Town hall participants discuss CMU’s international programs

Carnegie Mellon professors discussed the university’s global strategies and programs. (credit: Abhinav Gautam/Photo Editor) Carnegie Mellon professors discussed the university’s global strategies and programs. (credit: Abhinav Gautam/Photo Editor) Carnegie Mellon professors discussed the university’s global strategies and programs. (credit: Abhinav Gautam/Photo Editor) Carnegie Mellon professors discussed the university’s global strategies and programs. (credit: Abhinav Gautam/Photo Editor)

As campus members come closer to finalizing a strategic plan for the university’s future, many gathered on Tuesday in the Posner Center for a town hall meeting focused on one aspect of the plan: Carnegie Mellon’s international strategy.

A working group of 32 people across Carnegie Mellon colleges, programs, and campuses have been working to refine the main points of the international strategy through previous town halls and collaborations with students, faculty, and staff.

At the head of the international strategy working group is Vice Provost for International Programs and Strategy K. Jimmy Hsia, who introduced the presenting members of the working group.

Hsia and Vice President for Marketing and Communications Steve Kloehn together enumerated the goals of the town hall, which included voicing new issues and already identified ones, collecting ideas about Carnegie Mellon’s strategic goals and international presence, and gathering ideas to meet those goals.

First, Director of the College of Engineering’s Information Networking Institute Dena Haritos Tsamitis spoke about the state of Carnegie Mellon’s existing programs. Tsamitis noted that currently international programs operate under a decentralized model. In other words, individual Carnegie Mellon colleges typically maintain international programs independently of one another.
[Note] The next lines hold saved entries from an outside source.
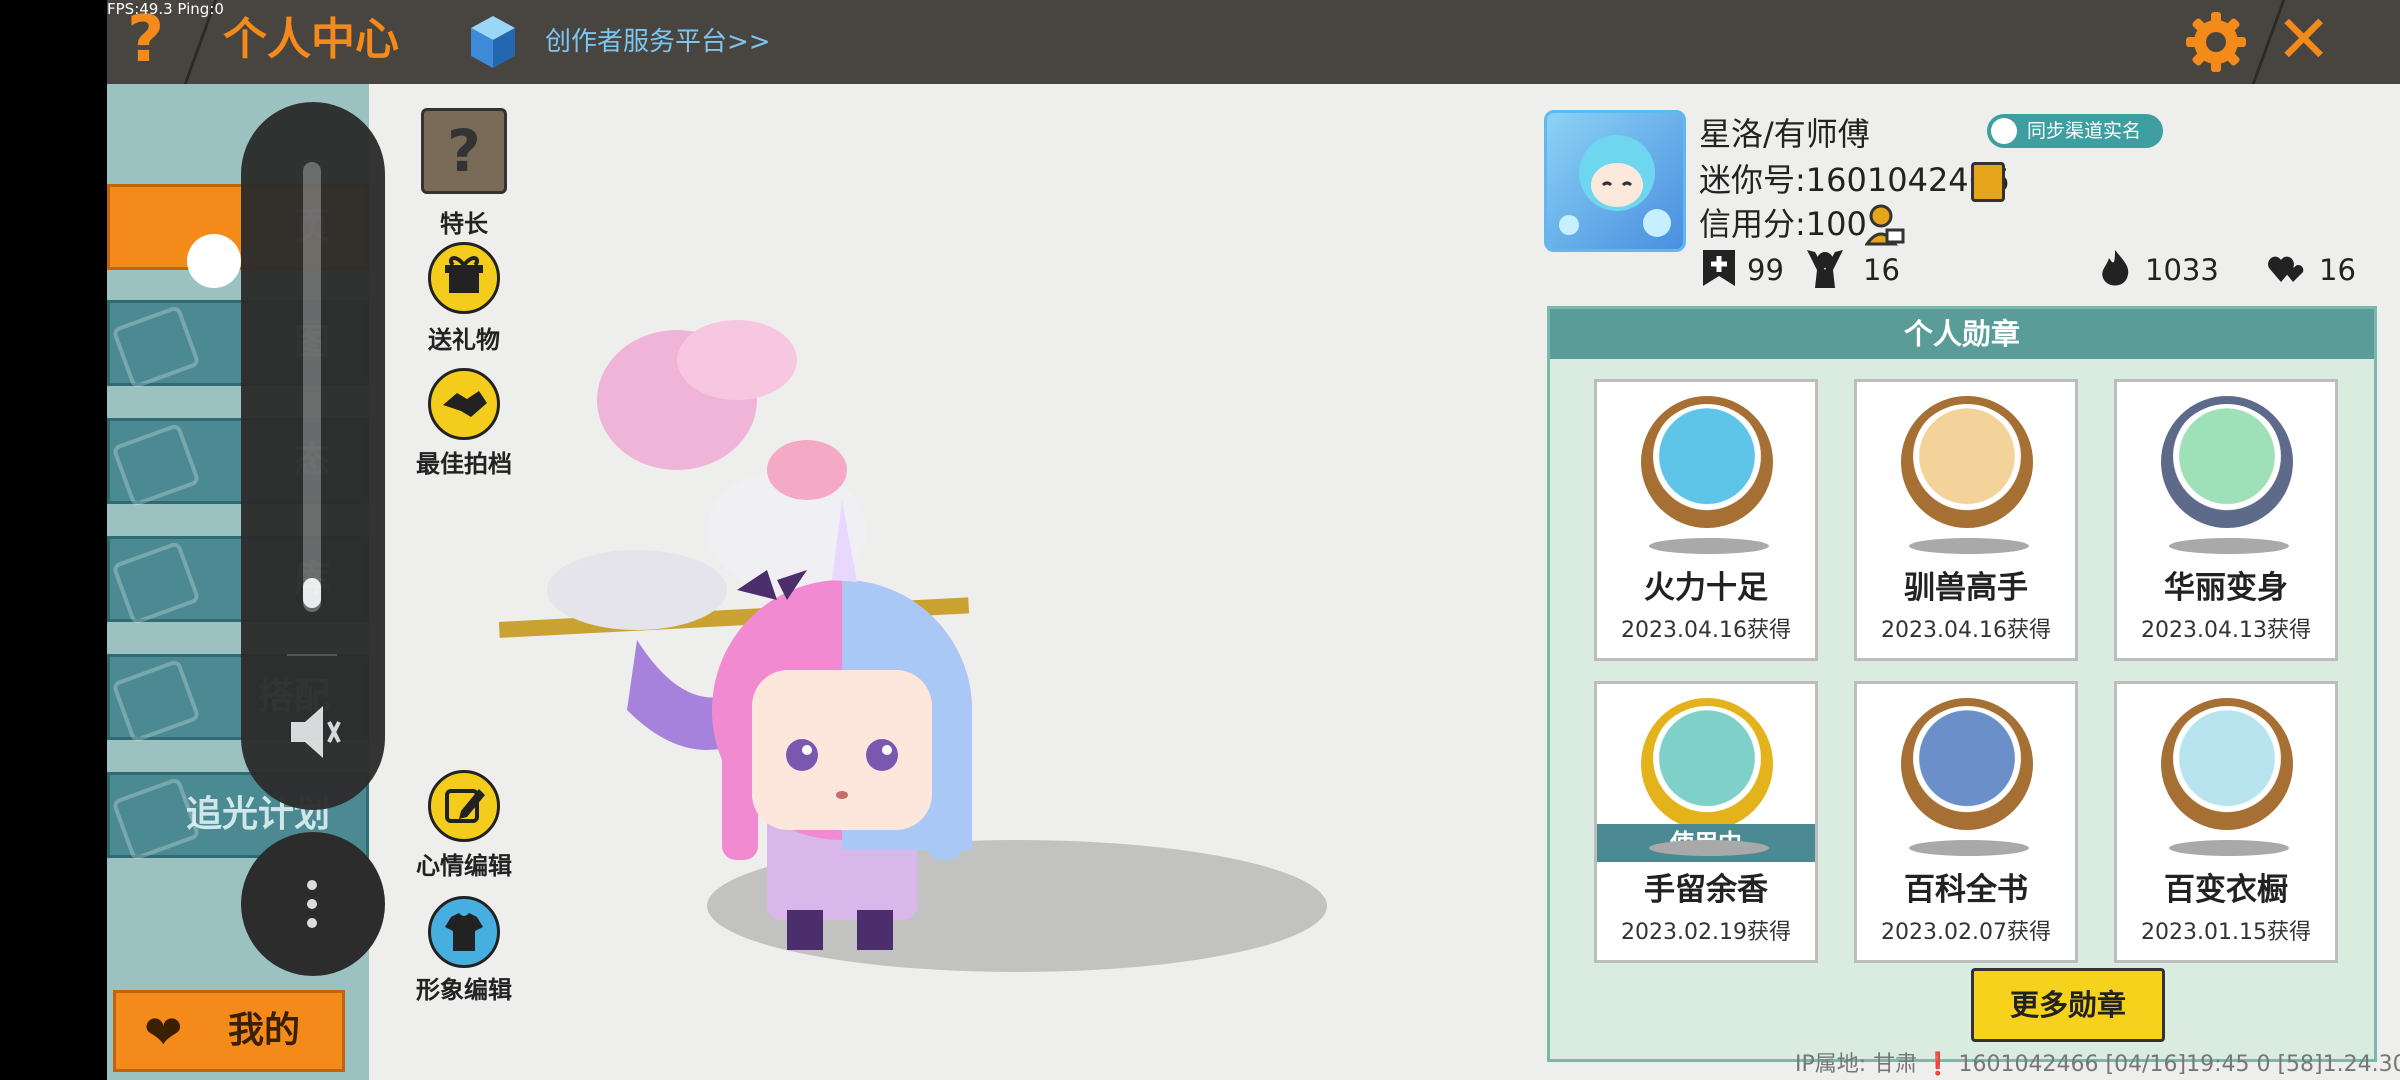  What do you see at coordinates (1706, 932) in the screenshot?
I see `medal-date: 2023.02.19获得` at bounding box center [1706, 932].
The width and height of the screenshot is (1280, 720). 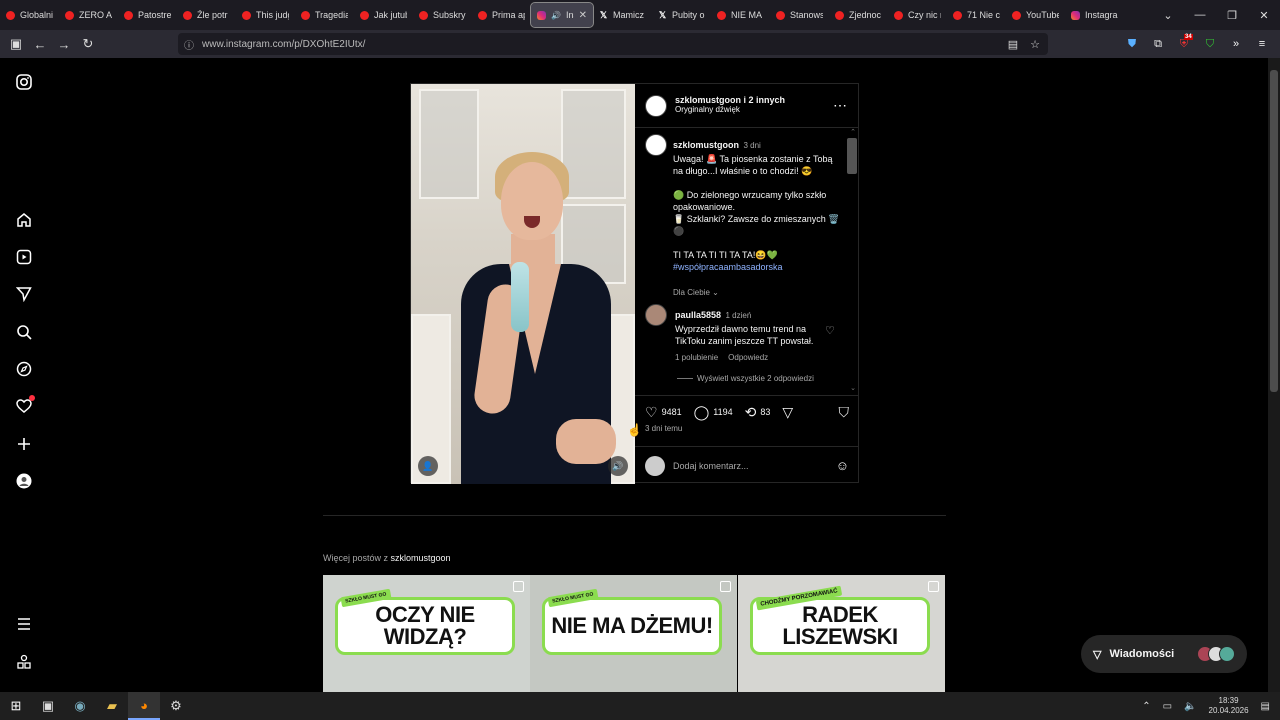 I want to click on back-icon: ←, so click(x=40, y=44).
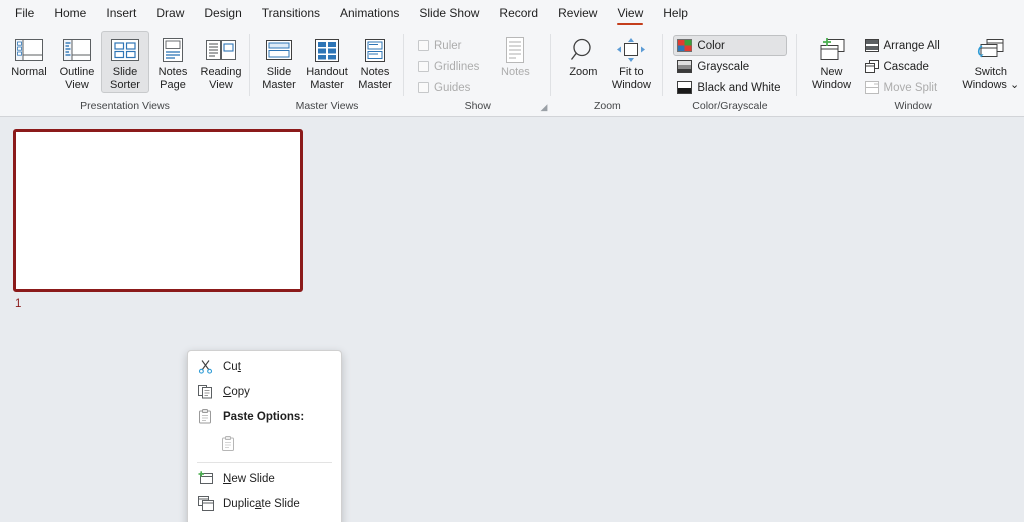 This screenshot has height=522, width=1024. What do you see at coordinates (77, 50) in the screenshot?
I see `outline-view-icon` at bounding box center [77, 50].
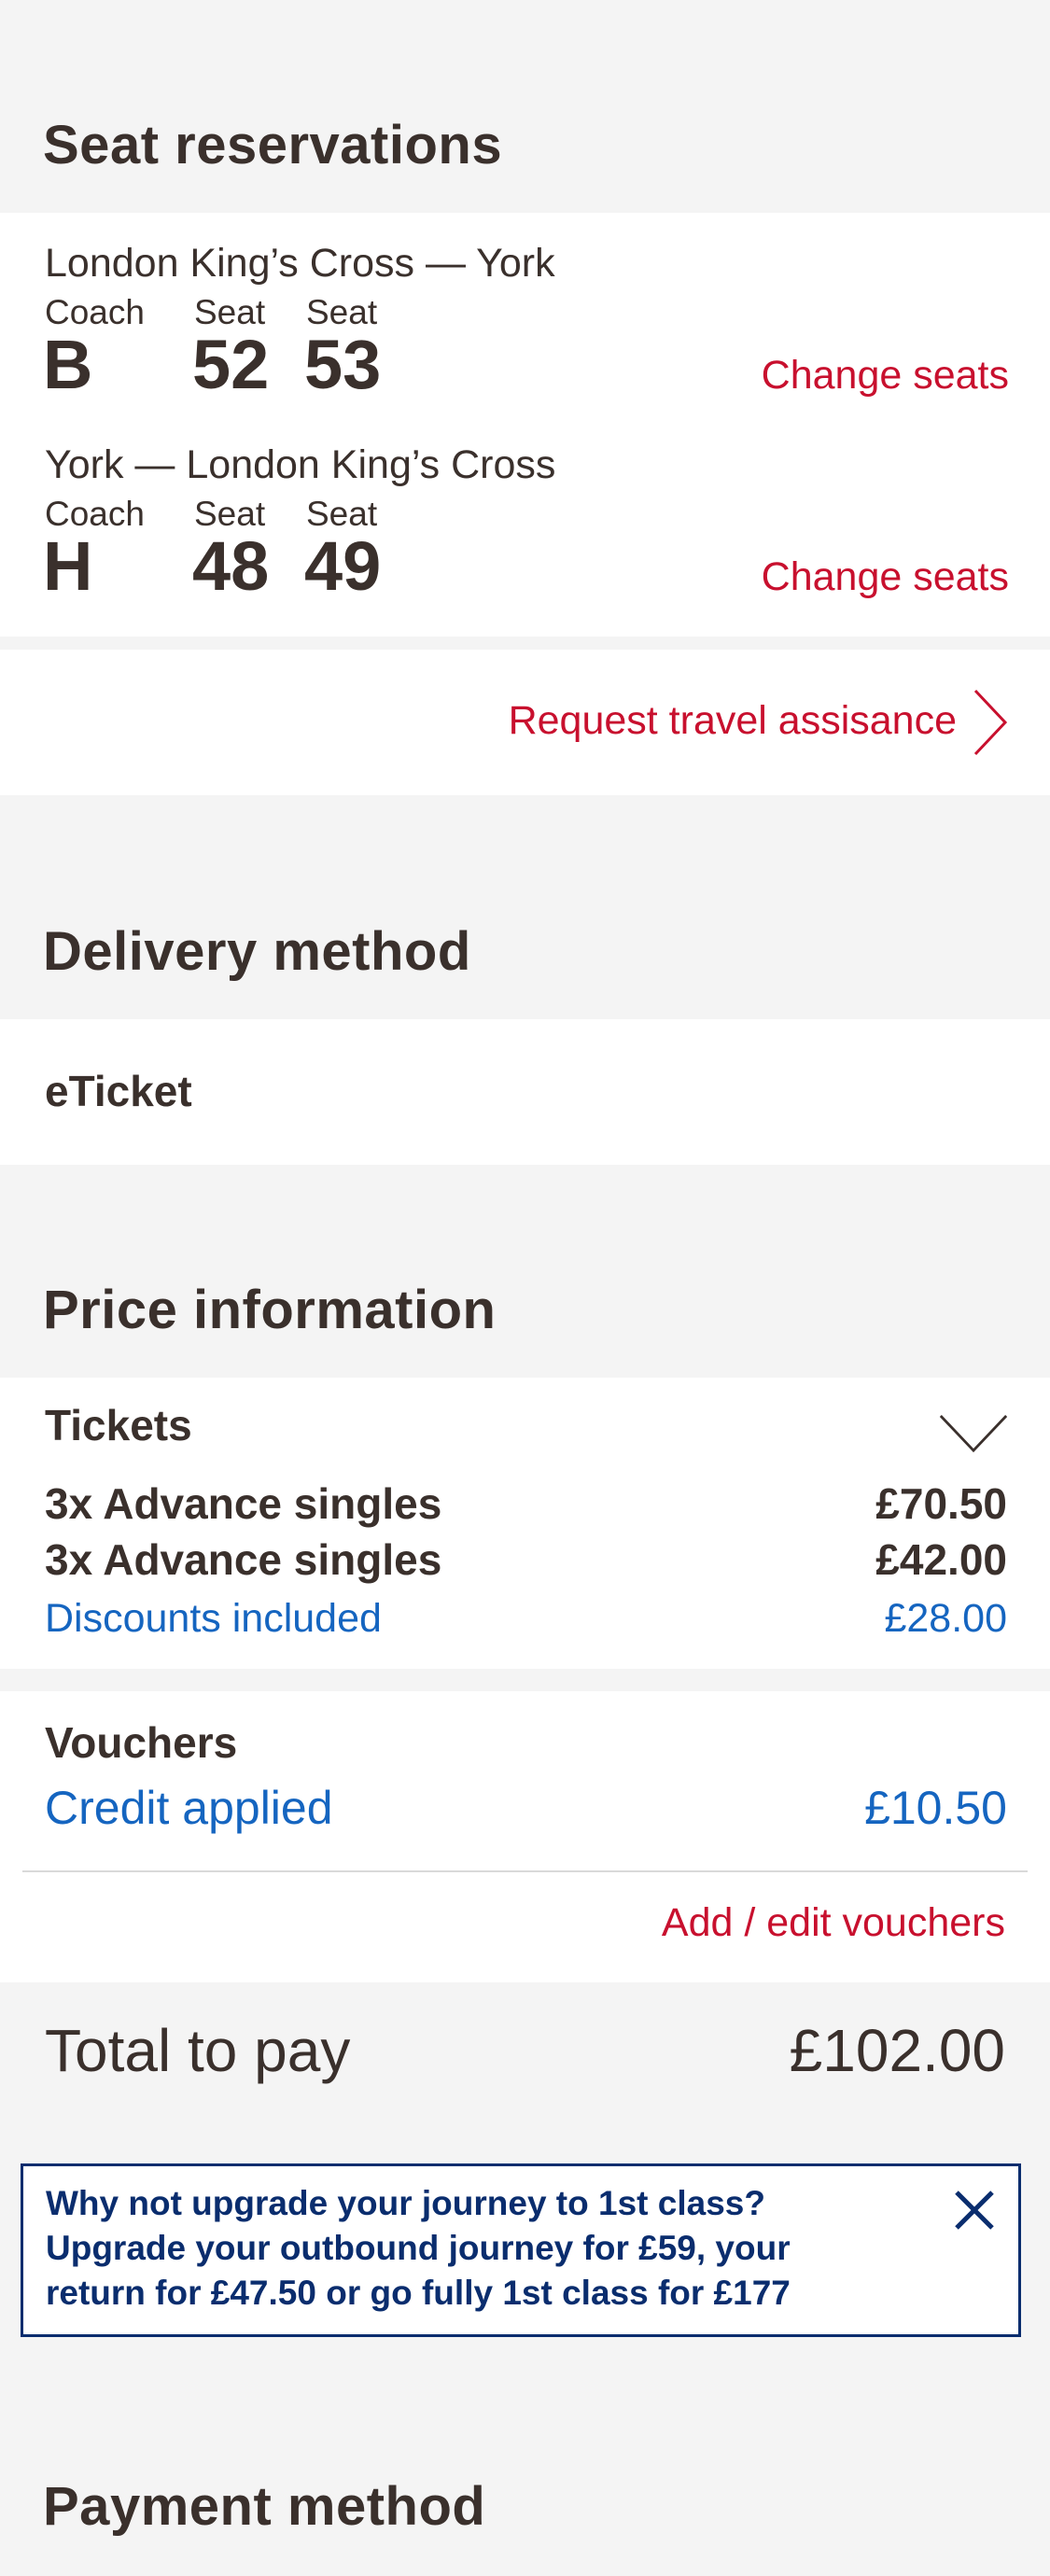  What do you see at coordinates (733, 721) in the screenshot?
I see `travel-assistance-link: Request travel assisance` at bounding box center [733, 721].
Best practices are also only passed on informally, and faculty standards differ among programs. For example, some faculty are hired specifically for the programs while others spend time at the main campus before becoming involved with international programs. There is a broad range of programs, most offering master’s degrees, with varied sizes and ties to Carnegie Mellon’s Pittsburgh campus.

Tsamitis asked attending members how Carnegie Mellon should measure the success and impact of international programs. Tsamatis also stressed how the university should plan for program sustainability, develop exit strategies, and measure opportunity costs.

Next, Manfred Paulini, a professor of physics, spoke about bringing Carnegie Mellon’s cultural values to other campuses and programs, and vice versa. He asked the audience what the essentials of Carnegie Mellon’s culture are, as well as what defines a Carnegie Mellon experience.

He said that, at the main campus, further integration of U.S. and international students must occur. He noted that the university needs to identify international students’ needs and address them with the appropriate resources.

Last, the town hall addressed a need to provide incentives for student, faculty, staff, and alumni to spend time at international locations.

“As an institution, we’re definitely turning a corner in our relative view of thinking more about what is our net impact in the world, both as an institution and in the explosion of our graduates and alumni out into the world,” said Vice President for Campus Affairs Michael Murphy from the audience.

Murphy asked those attending to ask themselves to what end programs and connections are being forged: “What good in the world can we do that we’re not doing now?”

Assistant professor of physics Shirley Ho presented emerging international opportunities with Heinz College and Dietrich College for Humanities and Social Sciences associate teaching professor Joseph Mertz.

They asked how the university can distill its experience with other programs into a set of best practices and policies for new opportunities, as well as how Carnegie Mellon should select new program or campus opportunities.

Ho and Mertz then presented a number of potential principles to guide new opportunities, including what potential societal changes programs will have, what research opportunities they will provide, and whether they need to be revenue positive from the start.

Last, Associate Dean of the School of Computer Science Philip Lehman and Hsia closed regarding a draft mission statement for Carnegie Mellon’s international strategy. They asked the audience for feedback on the statement: “We are — and we educate — Citizens of the World. CMU’s strategic goal for international engagement is to provide world class research and education in partnership with a global community of various cultures, diverse backgrounds, and countries, without the borders of a campus, to achieve broad societal impact.”